After Home Depot (HD) posted its fiscal 2019 first-quarter results, its management reiterated its guidance for fiscal 2019. Management expects HD’s revenue to rise 3.3% this year, with its same-store sales expected to increase 5.0% on a 52-week basis.
Analysts’ revenue expectations
Analysts expect Home Depot to post revenue of $111.4 billion in 2019, which represents a rise of 3.0% from $108.2 billion in 2018. Its positive SSSG and net addition of new stores are likely to drive its revenue in 2019.
Home Depot is focusing on enhancing the interconnected shopping experience, improving its delivery and fulfillment options, and expanding its product offerings to drive SSSG (same-store sales growth).
In June 2018, Home Depot announced that it would invest $1.2 billion over the next five years in strengthening its supply chain and improving its efficiency. During the period, the company will be building 170 distribution facilities, which will allow it to deliver products within a single day to 90% of the US population.
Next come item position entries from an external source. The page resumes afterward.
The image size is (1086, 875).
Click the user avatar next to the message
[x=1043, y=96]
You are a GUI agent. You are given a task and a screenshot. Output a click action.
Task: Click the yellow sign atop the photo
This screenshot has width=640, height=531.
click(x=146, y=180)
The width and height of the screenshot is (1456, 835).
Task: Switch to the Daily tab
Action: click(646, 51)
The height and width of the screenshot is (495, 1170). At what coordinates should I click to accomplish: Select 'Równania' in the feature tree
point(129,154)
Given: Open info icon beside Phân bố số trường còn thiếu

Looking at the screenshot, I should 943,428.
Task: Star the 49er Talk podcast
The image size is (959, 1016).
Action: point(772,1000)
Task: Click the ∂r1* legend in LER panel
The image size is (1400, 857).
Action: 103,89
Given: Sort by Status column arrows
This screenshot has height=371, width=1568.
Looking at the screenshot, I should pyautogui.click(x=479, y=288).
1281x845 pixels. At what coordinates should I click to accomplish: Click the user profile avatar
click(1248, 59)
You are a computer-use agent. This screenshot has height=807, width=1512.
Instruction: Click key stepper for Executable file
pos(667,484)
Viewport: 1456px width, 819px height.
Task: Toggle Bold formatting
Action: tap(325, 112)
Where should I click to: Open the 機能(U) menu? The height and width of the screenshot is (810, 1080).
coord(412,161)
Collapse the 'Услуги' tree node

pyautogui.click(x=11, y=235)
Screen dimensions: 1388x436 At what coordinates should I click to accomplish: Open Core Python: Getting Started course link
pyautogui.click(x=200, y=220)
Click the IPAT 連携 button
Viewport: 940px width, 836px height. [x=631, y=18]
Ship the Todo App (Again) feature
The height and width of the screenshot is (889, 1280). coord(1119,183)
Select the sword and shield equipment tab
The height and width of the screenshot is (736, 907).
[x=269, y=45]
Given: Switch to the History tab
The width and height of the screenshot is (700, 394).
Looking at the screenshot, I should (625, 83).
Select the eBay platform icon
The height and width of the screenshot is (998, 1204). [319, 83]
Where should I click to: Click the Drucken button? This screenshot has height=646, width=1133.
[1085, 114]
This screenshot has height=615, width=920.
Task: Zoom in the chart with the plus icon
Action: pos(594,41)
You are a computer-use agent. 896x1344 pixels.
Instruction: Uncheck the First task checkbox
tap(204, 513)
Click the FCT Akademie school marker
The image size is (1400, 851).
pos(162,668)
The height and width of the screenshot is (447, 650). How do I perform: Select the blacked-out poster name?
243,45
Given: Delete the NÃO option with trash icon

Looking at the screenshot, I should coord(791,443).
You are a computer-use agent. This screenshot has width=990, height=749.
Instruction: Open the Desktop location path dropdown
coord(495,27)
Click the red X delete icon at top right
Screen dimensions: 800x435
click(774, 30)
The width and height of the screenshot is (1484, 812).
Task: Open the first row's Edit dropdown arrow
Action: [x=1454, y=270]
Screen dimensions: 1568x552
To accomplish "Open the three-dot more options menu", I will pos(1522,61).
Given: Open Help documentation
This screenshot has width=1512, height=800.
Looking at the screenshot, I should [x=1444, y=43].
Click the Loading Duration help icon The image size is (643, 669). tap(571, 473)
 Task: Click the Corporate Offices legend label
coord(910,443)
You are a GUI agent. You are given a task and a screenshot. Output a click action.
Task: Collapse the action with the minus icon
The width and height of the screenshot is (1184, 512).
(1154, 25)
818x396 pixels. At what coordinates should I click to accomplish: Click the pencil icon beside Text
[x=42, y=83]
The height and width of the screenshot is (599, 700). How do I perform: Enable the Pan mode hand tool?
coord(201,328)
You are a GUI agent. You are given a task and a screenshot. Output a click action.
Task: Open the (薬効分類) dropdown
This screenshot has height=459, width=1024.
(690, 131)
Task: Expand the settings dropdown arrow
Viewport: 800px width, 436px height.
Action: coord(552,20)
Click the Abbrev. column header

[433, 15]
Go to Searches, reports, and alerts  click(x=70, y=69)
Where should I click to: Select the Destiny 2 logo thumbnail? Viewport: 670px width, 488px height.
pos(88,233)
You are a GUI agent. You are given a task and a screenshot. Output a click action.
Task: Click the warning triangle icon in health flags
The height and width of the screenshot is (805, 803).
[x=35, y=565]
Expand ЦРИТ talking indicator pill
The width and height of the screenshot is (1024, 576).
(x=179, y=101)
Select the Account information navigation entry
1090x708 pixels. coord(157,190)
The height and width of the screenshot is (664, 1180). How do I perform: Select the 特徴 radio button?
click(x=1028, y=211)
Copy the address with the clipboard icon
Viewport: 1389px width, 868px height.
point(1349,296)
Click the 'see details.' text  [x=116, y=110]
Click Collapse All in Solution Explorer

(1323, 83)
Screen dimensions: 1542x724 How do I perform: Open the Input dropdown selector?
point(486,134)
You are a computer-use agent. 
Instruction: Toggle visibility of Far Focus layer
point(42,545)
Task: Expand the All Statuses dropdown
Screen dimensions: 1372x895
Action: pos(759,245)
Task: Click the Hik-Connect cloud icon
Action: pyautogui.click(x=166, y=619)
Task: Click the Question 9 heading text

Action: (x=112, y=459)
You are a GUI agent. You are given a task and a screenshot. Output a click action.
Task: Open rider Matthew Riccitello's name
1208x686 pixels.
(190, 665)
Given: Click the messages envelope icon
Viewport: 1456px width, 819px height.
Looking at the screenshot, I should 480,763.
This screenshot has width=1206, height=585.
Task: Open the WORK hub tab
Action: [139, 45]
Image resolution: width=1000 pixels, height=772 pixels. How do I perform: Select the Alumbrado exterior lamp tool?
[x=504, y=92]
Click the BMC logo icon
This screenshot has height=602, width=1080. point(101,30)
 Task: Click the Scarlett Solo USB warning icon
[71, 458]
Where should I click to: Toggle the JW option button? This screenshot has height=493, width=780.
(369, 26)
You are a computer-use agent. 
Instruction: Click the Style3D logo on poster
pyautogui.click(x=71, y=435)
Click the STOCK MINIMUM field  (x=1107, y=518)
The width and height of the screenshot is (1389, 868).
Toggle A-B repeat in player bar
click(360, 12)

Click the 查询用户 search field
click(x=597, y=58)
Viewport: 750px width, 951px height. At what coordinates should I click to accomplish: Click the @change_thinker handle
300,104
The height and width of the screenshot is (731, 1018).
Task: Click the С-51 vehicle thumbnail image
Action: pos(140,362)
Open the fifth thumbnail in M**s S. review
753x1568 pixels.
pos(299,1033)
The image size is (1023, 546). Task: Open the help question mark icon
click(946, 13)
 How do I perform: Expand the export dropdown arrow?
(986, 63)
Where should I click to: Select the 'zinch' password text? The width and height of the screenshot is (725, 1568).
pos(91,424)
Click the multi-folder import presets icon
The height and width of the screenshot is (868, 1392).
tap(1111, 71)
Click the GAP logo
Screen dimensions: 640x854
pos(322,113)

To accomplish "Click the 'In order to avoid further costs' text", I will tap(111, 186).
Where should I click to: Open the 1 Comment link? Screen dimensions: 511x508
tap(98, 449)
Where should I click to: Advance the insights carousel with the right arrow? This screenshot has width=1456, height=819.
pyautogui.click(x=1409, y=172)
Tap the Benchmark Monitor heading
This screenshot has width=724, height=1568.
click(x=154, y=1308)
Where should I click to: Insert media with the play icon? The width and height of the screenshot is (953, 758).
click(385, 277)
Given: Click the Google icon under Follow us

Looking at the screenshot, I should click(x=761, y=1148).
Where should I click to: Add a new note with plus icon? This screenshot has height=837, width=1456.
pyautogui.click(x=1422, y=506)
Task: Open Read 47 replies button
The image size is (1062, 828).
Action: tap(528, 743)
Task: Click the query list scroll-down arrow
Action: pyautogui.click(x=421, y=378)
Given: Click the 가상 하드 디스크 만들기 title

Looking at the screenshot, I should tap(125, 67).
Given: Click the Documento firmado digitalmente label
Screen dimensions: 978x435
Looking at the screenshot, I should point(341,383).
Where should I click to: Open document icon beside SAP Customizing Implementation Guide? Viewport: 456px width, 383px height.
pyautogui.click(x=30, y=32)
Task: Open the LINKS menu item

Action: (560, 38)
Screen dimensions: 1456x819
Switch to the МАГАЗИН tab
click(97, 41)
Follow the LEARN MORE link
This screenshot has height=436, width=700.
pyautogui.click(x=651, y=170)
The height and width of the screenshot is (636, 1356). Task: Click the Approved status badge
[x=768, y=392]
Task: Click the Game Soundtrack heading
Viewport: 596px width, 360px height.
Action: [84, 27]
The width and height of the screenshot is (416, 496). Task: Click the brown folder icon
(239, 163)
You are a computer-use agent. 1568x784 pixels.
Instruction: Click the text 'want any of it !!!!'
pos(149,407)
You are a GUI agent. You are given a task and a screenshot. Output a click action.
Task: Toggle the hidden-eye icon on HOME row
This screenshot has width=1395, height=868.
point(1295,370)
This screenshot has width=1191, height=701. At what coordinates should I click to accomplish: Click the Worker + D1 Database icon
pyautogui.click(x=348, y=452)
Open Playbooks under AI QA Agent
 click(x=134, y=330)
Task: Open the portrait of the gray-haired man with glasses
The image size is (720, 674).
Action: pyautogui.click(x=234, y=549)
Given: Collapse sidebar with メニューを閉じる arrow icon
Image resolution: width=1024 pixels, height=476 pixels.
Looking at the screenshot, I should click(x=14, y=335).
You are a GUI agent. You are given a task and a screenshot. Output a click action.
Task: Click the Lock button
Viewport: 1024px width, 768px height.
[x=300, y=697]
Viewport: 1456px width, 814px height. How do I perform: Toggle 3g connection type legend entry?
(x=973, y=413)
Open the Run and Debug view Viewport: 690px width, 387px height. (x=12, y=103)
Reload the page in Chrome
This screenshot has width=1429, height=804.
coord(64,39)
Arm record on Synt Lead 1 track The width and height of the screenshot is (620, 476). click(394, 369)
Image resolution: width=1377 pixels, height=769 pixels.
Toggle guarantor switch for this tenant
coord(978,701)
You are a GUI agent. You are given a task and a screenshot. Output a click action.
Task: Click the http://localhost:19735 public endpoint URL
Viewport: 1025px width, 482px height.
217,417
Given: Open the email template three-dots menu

With the sales of professional customers continuing to outperform DIY customer sales, the company is investing in various initiatives to create a value proposition for its professional customers. By the end of the first quarter, the company had 135,000 customers on its new B2B (business-to-business) website. The company is targeting an increase in its B2B website customer base to 1 million by the end of this year. The company is also working on expanding its rental business by investing in more space, more tools, and better technology to attract more professional customers.
It’s also expanding its online offerings in the home decor, auto, pool, and workwear categories, which will extend to its in-store assortments. The company has introduced the DEWALT Atomic 20-Volt Compact series, which is exclusive to Home Depot, in the current quarter. All these initiatives are expected to drive its SSSG in fiscal 2019.